Why is the range of bytes -128 to 127 in Java?

Bad Request picture Bad Request · Sep 1, 2010 · Viewed 70.4k times · Source

I don't understand why the lowest value a byte can take is -128. I can see that the highest value is 127, because it's 01111111 in binary, but how does one represent -128 with only 8 bits, one of which is used for the sign? Positive 128 would already be 8-bit, i.e. 10000000, and then you would need a 9th bit to represent the negative sign.

Could someone please help explain this to me.

Answer

Tyler McHenry picture Tyler McHenry · Sep 1, 2010

The answer is two's complement.

In short, Java (and most modern languages) do not represent signed integers using signed-magnitude representation. In other words, an 8-bit integer is not a sign bit followed by a 7-bit unsigned integer.

Instead, negative integers are represented in a system called two's complement, which allows easier arithmetic processing in hardware, and also eliminates the potential ambiguity of having positive zero and negative zero. A side effect of eliminating negative zero is that there is always one extra negative number available at the bottom of the range.

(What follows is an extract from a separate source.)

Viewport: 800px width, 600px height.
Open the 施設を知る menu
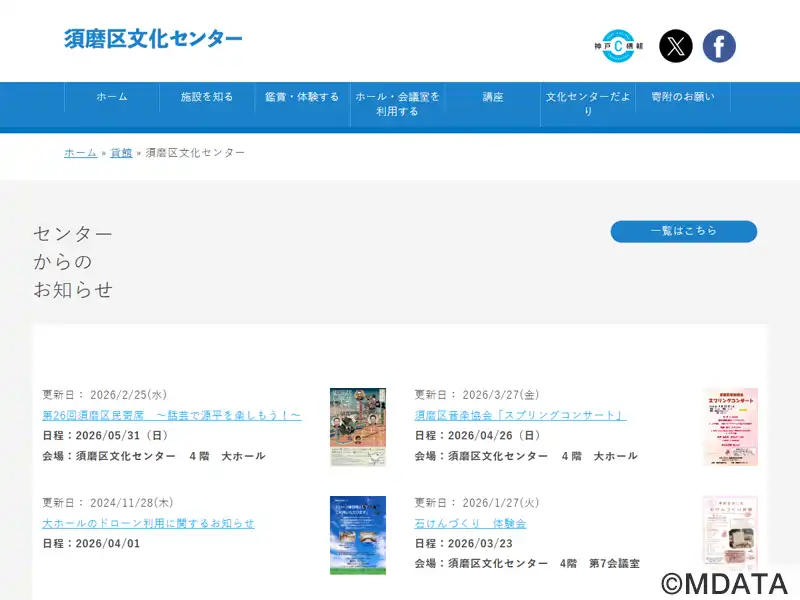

Another interesting property of two's complement systems is that the first bit does effectively function as a sign indicator (i.e. all numbers beginning with the bit 1 are negative), but the next seven bits are not to be interpreted on their own as an unsigned number to which the sign bit is applied.

Two's complement isn't terribly complicated, but getting an initial good grip on what two's complement is and how and why it works is probably beyond the scope of an SO answer. Start with the Wikipedia article, or google the term for more resources.

To try to briefly address your query about -128, the fundamental idea behind generating a two's complement number is to take the unsigned form of the number, invert all of the bits and add one. So unsigned 128 is 10000000. Inverted, it's 01111111, and adding one gets 10000000 again. So in a two's complement system, 10000000 is unambiguously -128 and not +128. Numbers greater than or equal to +128 simply cannot be represented in 8 bits using a two's complement system because they would be ambiguous with the forms of negative numbers.